1. Les structures principales de la BERD

Il convient d'abord de rappeler ici les structures principales de la BERD qui est dotée par ses statuts, comme il est de règle générale dans les organisations financières internationales, d'un conseil des gouverneurs, d'un conseil d'administration, d'un président et de vice-présidents, ainsi que d'agents qui en constituent le personnel.

- Le président et les membres du conseil d'administration sont désignés par le conseil des gouverneurs qui réunit les représentants des différents actionnaires au niveau ministériel (en France, le ministre de l'économie et des finances) et qui se tient en principe une fois par an, lors de l'assemblée générale annuelle de la Banque.

- Le conseil d'administration représente les actionnaires. Ceux-ci sont aujourd'hui au nombre de 60, regroupés en 23 " constituencies " (ou " bureaux "). L'organisation de la BERD présente en effet la particularité de compter un conseil d'administration permanent dont les membres sont installés dans les locaux de la Banque elle-même et rémunérés par elle.

Les statuts prévoient que les pays de l'Union européenne et l'Union elle-même, qui est ainsi pour la première fois actionnaire en tant que telle d'une organisation financière internationale, doivent détenir la majorité du capital. Leur part cumulée est aujourd'hui de 55,8 % tandis que les " pays du champ " sont eux-mêmes actionnaires à hauteur de 10,7 % -dont 4 % pour la seule Russie. La France détient une part substantielle (8,5 %) du capital, égale à celles de l'Allemagne, l'Angleterre, l'Italie et le Japon. Les Etats-Unis sont le premier actionnaire avec 10 % mais des pays comme le Maroc ou l'Egypte le sont aussi. Le conseil d'administration se réunit tous les quinze jours.

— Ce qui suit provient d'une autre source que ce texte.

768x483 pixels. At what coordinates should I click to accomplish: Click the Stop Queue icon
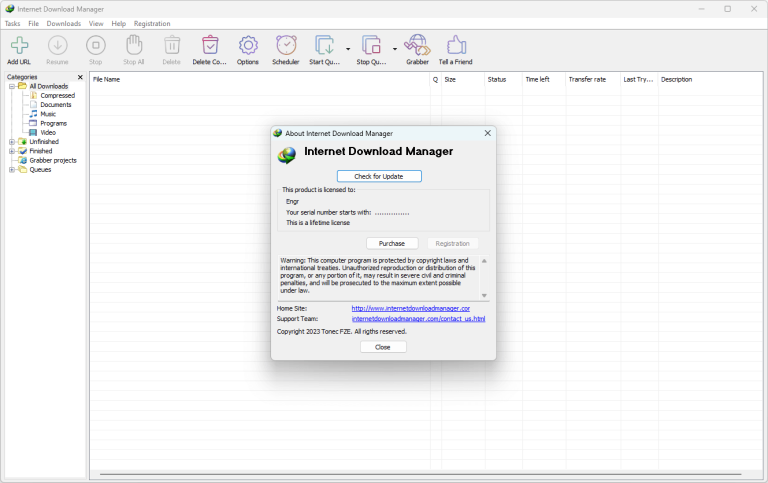pyautogui.click(x=371, y=46)
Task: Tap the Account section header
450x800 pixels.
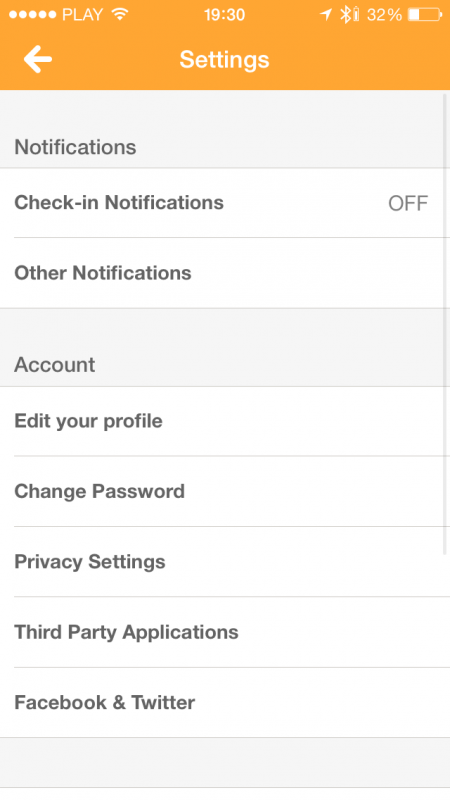Action: [55, 365]
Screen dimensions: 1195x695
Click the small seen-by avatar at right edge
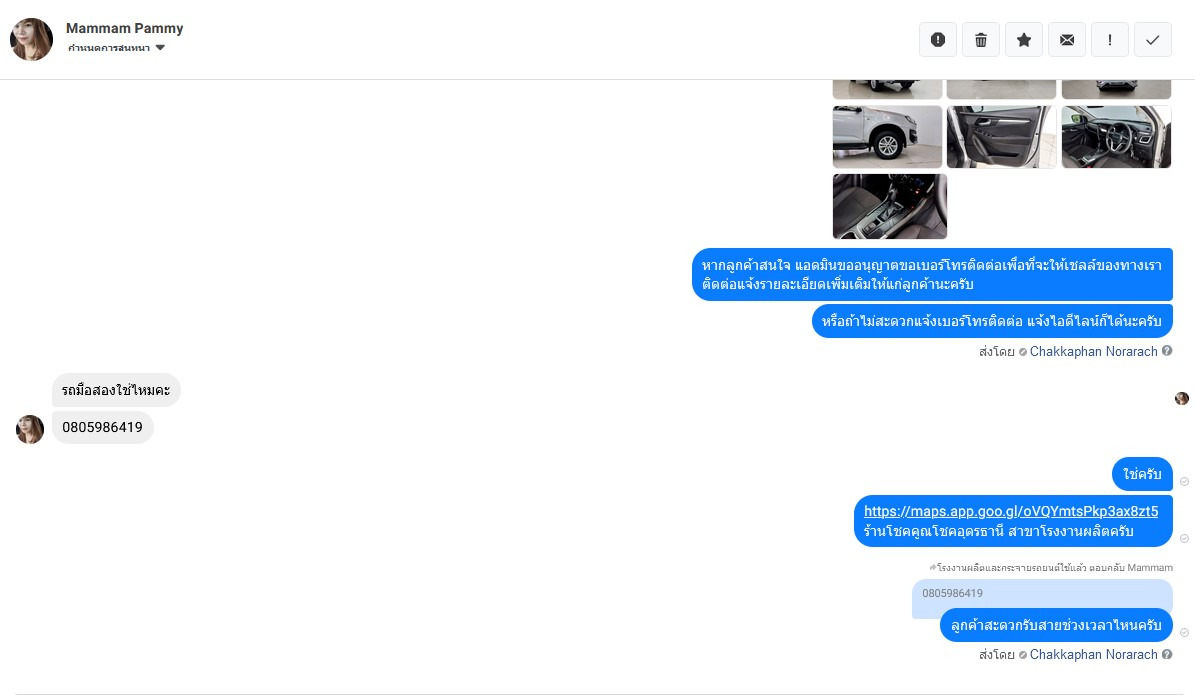click(x=1181, y=399)
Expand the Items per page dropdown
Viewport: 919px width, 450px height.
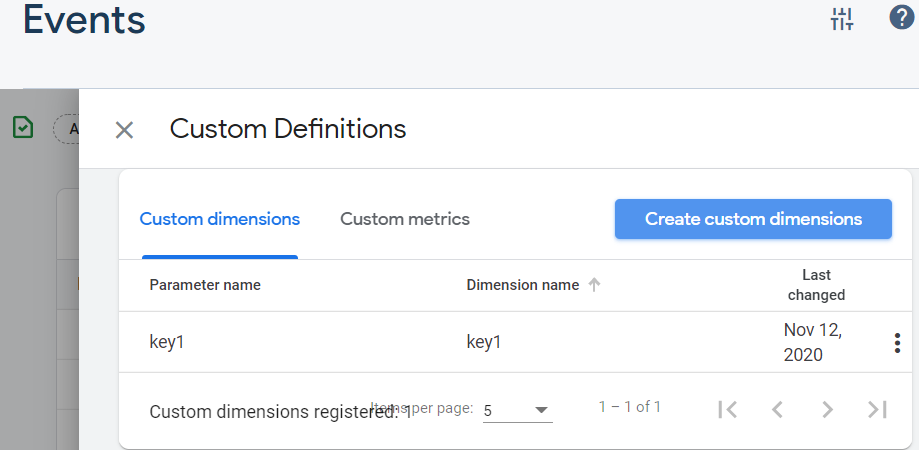(x=517, y=410)
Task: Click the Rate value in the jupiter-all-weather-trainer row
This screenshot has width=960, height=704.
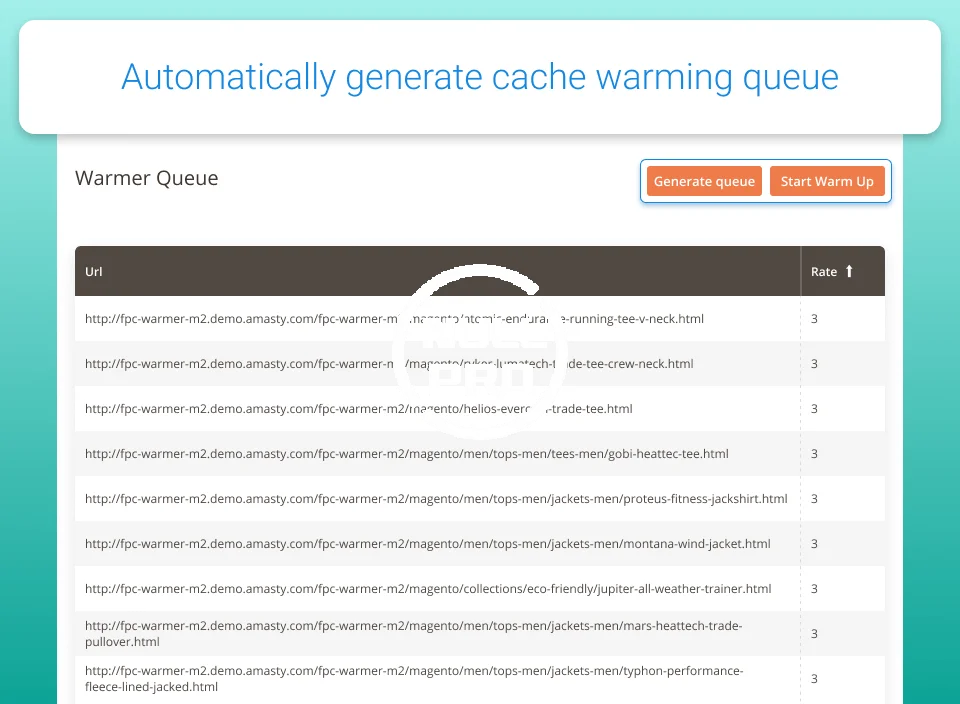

- La direction de la Banque est assurée par le président, nommé pour quatre ans et entouré de quatre vice-présidents chargés chacun d'un secteur particulier. Le premier vice-président, américain, dirige le département bancaire ; les autres vice-présidents sont pour leur part en charge, respectivement, du département financier, de l'administration et du personnel, et de l'évaluation des projets. Le secrétaire général s'occupe principalement de la préparation du conseil d'administration et des relations avec les membres.

Le président est également assisté d'un " chief economist ", d'un " general counsel " (qui est, en fait, le chef du département juridique) et d'un audit indépendant. L'ensemble de ces personnes, hormis le responsable de l'audit interne qui rapporte directement au président, constitue le comité exécutif qui est l'organe de direction le plus important après le conseil d'administration.

- La Banque emploie au total (chiffres au 31 mai 1996) 1 062 personnes dont 132 recrutées localement par les bureaux de résidents qui ont été ouverts dans la plupart des pays. Sur 930 employés de la Banque -dont 108 à statut spécial- 86 étaient affectés au conseil d'administration. La très large majorité des personnels réellement employés par les différents services de la Banque était affectée au " banking department " : 471 dont 21 résidents. Celui-ci est donc, de très loin, le plus gros service (le suivant, celui des finances, ne compte que 136 unités), ce qui confirme la priorité accordée aux opérations.

M. Jacques de Larosière a précisé devant notre commission que les personnels français représentaient 8,2 % des effectifs de professionnels de la Banque, ce qui correspond à peu près à la quote-part de notre pays dans le capital de l'institution.